Abstract
Objective:
Hyperferritinemia cataract syndrome (HFCS) is an autosomal dominantly inherited disease characterized by increased serum ferritin levels and bilateral cataract formation in the early period of life. Heterozygote mutations in the 5’ untranslated region of the L-ferritin gene (FTL) have been reported to cause this disease. In this study, our purpose was to research the FTL gene mutations that cause HFCS in Central Anatolia and the clinical effects of these mutations.
Materials and Methods:
Seventeen patients from 6 families with high ferritin levels in performed serum measurements, those who were found to have cataracts in eye examinations, and families with vertical inheritance, since the disease is autosomal dominant, were included in the study. Exons, exon-intron boundaries, and 5’ and 3’ untranslated regions of FTL (NM_000146) were sequenced using the Sanger sequencing method.
Results:
The female/male ratio of the patients was 7/10. All of the patients were found to have c.-160A>G heterozygous mutation in the FTL gene.
Conclusion:
In the Turkish population, the prevalence of HFCS is about 1/100,000 and the commonly observed mutation is c.-160A>G mutation.

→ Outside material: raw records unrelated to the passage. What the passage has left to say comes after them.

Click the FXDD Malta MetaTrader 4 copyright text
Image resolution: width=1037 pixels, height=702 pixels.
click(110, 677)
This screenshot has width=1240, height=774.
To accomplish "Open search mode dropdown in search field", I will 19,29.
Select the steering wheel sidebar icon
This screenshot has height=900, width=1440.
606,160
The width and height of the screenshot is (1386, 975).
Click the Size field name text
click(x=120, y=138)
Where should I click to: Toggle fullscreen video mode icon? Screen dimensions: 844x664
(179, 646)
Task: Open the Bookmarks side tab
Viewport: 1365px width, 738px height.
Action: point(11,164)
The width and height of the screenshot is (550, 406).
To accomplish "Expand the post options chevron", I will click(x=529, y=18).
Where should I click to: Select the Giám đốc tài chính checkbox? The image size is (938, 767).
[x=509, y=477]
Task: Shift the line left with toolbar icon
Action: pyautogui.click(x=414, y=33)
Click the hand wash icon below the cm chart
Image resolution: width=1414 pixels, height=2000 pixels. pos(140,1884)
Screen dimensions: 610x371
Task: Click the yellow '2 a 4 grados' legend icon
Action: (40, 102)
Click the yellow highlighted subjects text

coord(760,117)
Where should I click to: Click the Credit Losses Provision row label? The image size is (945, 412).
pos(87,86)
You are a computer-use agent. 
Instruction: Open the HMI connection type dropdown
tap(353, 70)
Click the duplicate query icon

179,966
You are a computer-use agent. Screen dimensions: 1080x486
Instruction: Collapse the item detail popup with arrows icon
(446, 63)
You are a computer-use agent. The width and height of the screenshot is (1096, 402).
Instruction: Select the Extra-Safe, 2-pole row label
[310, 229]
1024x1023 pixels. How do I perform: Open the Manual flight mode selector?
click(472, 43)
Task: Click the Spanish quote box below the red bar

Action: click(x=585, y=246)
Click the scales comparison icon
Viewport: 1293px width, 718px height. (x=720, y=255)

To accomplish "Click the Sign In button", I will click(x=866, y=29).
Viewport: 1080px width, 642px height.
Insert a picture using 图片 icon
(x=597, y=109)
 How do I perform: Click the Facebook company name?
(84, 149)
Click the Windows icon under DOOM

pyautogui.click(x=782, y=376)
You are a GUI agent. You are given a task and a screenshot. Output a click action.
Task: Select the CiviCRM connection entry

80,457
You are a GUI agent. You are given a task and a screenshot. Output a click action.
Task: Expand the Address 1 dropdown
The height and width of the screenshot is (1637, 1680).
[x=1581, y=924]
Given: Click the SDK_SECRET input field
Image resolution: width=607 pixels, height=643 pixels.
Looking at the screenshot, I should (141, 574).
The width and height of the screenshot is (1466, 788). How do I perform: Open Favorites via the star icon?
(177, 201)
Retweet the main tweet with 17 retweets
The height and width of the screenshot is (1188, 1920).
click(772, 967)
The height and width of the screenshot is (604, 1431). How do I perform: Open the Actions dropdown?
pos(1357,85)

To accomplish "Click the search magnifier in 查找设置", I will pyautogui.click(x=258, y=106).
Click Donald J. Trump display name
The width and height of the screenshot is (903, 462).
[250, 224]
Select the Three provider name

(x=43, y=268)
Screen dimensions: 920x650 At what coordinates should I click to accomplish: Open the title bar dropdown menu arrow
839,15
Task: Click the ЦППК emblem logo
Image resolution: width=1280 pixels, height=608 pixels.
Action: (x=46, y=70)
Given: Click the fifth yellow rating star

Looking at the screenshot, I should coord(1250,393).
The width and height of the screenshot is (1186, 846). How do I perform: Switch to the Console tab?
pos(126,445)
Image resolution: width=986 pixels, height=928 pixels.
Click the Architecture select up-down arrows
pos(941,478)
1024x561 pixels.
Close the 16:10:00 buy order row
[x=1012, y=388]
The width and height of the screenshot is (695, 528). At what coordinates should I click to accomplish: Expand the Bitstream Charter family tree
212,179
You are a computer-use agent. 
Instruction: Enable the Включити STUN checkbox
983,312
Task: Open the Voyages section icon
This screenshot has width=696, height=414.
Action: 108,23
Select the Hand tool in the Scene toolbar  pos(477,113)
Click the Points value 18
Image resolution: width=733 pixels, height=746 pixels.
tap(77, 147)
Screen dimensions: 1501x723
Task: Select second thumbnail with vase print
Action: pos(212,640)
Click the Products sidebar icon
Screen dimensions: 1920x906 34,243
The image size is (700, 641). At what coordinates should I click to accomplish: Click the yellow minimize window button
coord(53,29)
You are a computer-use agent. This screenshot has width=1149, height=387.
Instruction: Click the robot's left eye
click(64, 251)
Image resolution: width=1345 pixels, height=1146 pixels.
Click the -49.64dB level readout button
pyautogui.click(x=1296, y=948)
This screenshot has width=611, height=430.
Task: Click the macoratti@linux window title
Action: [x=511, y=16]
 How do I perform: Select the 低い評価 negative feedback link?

Keywords: Hyperferritinemia cataract syndrome, FTL, Ferritin, Cataract, Hyperferritinemia
Abstract
Amaç:
Hiperferritinemi katarakt sendromu (HFKS) serum ferritin seviyelerinde artış, hayatın erken döneminde bilateral katarakt oluşumu ile karakterize otozomal dominant geçişli genetik bir hastalıktır. L-ferritin geninin (FTL) 5’ kodlanmayan bölgesindeki heterozigot mutasyonların bu hastalığa neden olduğu bildirilmiştir. Biz bu çalışmada Orta Anadolu’da HFKS’ye neden olan FTL gen mutasyonlarını ve klinik etkilerini araştırmayı amaçladık.
Gereç ve Yöntemler:
Serum ölçümünde ferritin yüksekliği olan, göz muayenesinde kataraktı çıkan, hastalık otozomal dominant olduğu için dikey kalıtım gösteren 6 aileden 17 hasta çalışmaya dahil edildi. FTL geninin (NM_000146) ekzon, ekzon-intron bağlantı noktaları ve 5’ ve 3’ kodlamayan bölgeleri sanger dizileme yöntemi kullanılarak dizilendi.
Bulgular:
Hastalardaki kadın/erkek oranı 7/10 idi. Tüm hastalarda FTL geninde c.-160A>G heterozigot mutasyonu tespit edilmiştir.
Sonuç:
Türk popülasyonunda HFKS prevelansı yaklaşık 1/100.000’dir ve yaygın görülen mutasyon c.-160A>G’dir.
Introduction
Cataract is defined as the opacification of the lens of the eye resulting in a decrease in vision. About 30% of congenital cataracts are due to monogenic reasons and they show autosomal dominant inheritance. To date, about 25 related genes have been defined [1]. Hyperferritinemia cataract syndrome (HFCS) (OMIM 600886) is an autosomal dominantly inherited disease characterized by increased serum ferritin levels and bilateral cataract formation in the early period of life. It was first defined by Girelli et al. [2] and Bonneau et al. [3] and independently of each other in 1995. Heterozygote mutations in the 5’ untranslated region of the L-ferritin gene (FTL) have been reported to cause this disease [4]. To date, 37 mutations have been defined in the FTL gene [5]. There are no literature data about its prevalence in the Turkish population. However, it is estimated to be about 1:200,000 in Australia [6]. Although one case was reported from Turkey in the literature [7], there are no published research studies regarding which mutations are frequent or the clinical effects of these mutations. In this study, our purpose was to research the FTL gene mutations that cause HFCS in Central Anatolia and the clinical effects of these mutations.
Materials and Methods
Study Group
Seventeen patients from 6 families who were referred to the Kayseri Training and Research Hospital’s Medical Genetics Department from the Hematology and Ophthalmology Department with a prediagnosis of HFCS between June 2014 and December 2017 were included in the study. The study was carried out in the Kayseri Training and Research Hospital’s Medical Genetics Department. The study was approved by the Local Ethics Research Committee of Erciyes University with protocol number 2018/186 and conducted in accordance with the Declaration of Helsinki and good clinical practice guidelines. All subjects or their legal guardians provided written informed consent prior to participation in the study.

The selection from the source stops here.